→ What is required
Your task is to retype, exactly, the line containing "Task: Click the green pupil of the eye icon" and every later line through the end of the listing, with pictures omitted.

→ Supplied material

^^^^^^^^^^^^^^^^

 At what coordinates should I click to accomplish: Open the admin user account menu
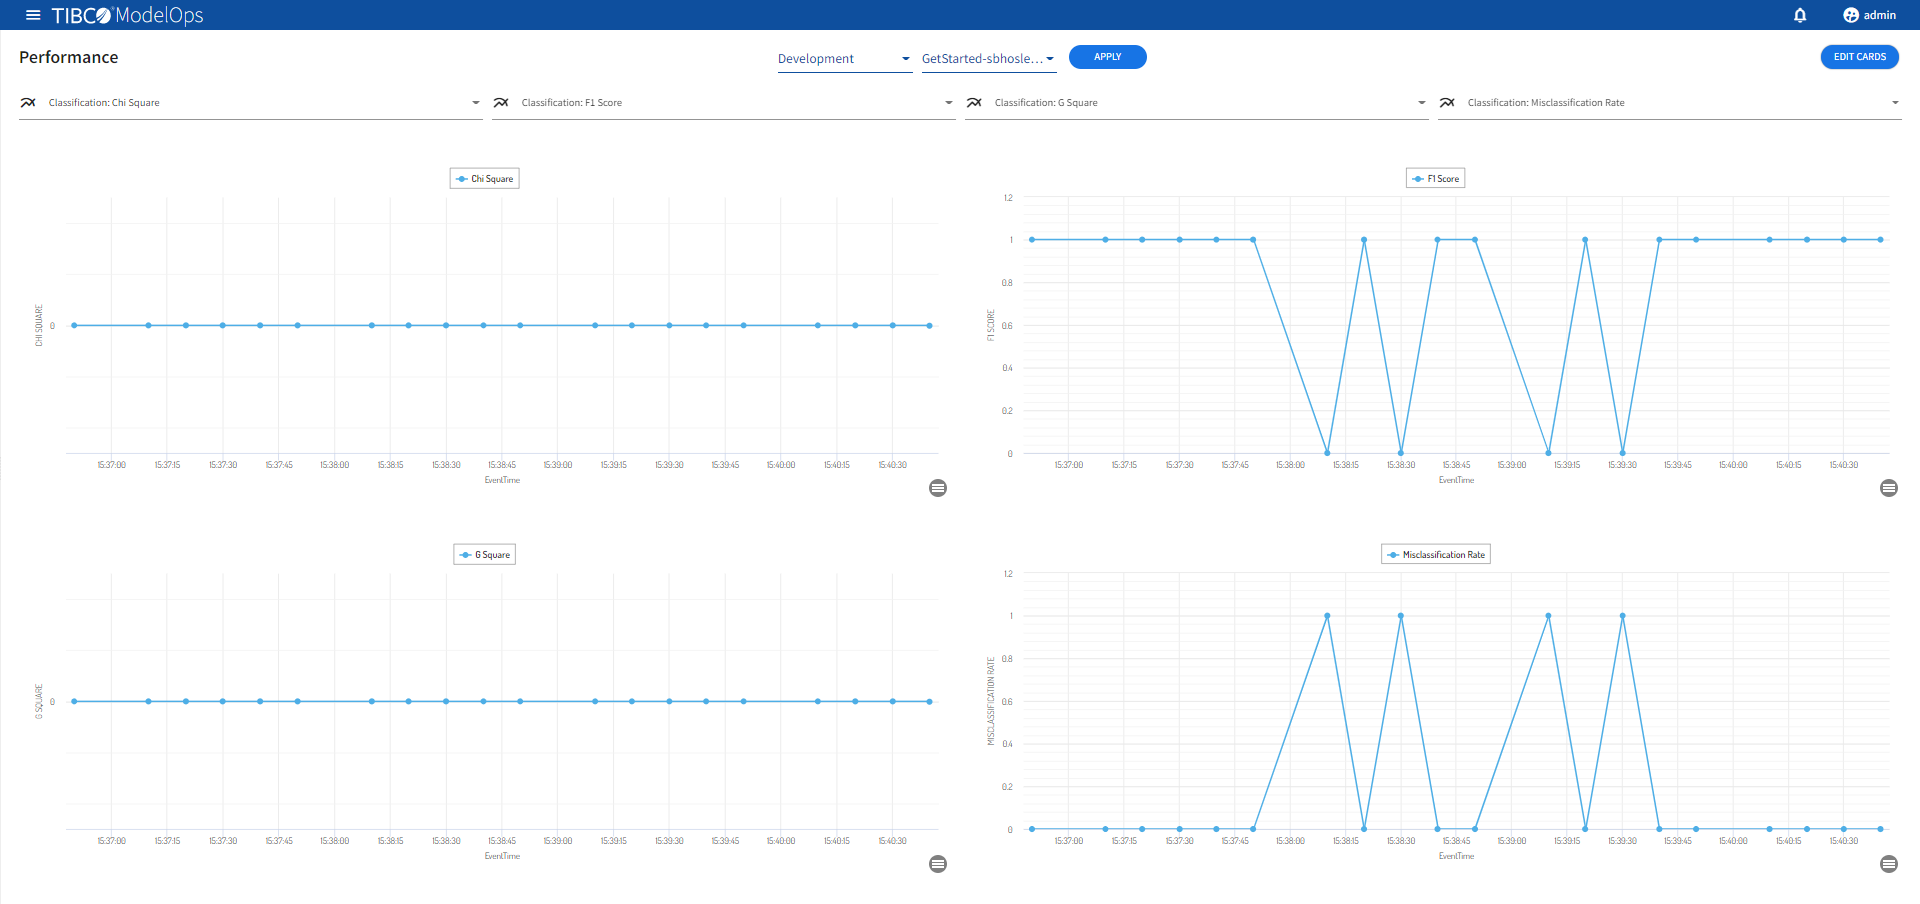point(1869,15)
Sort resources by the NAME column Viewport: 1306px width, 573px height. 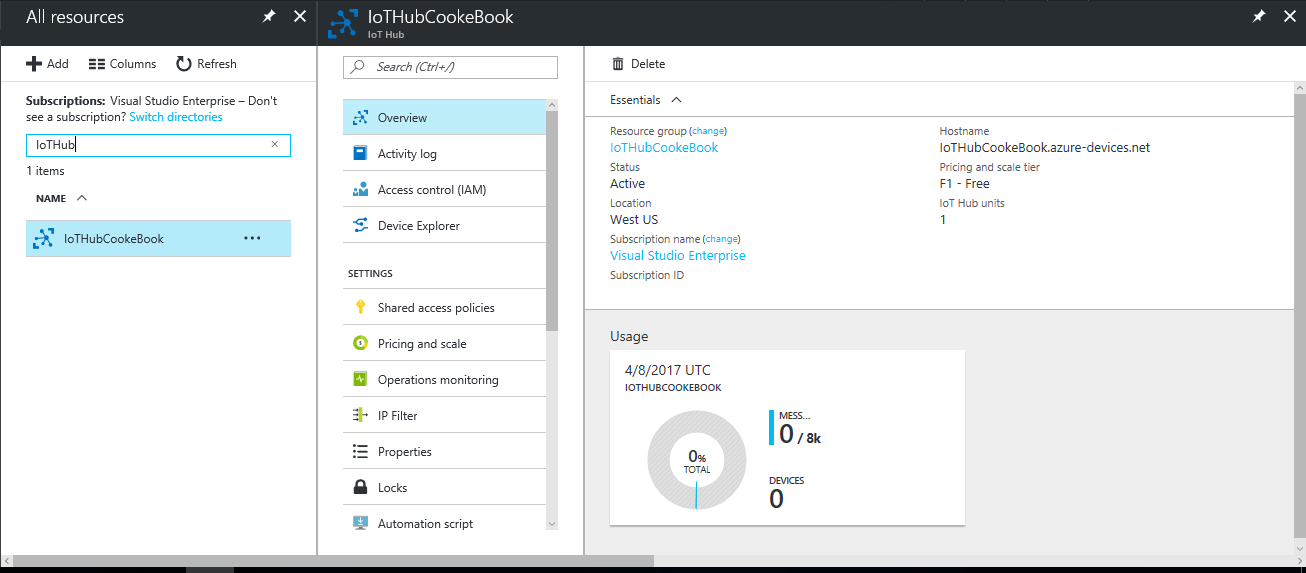(51, 198)
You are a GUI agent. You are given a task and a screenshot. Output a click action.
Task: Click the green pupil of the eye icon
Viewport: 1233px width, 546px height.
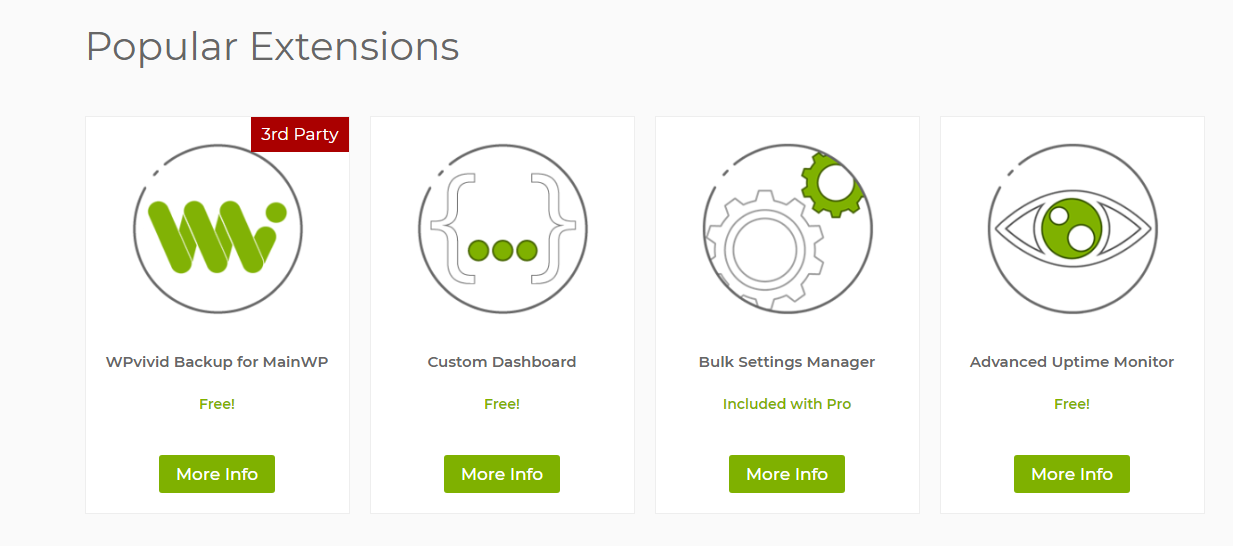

^^^^^^^^^^^^^^^^

→ Task result
Task: Click the green pupil of the eye icon
Viewport: 1233px width, 546px height.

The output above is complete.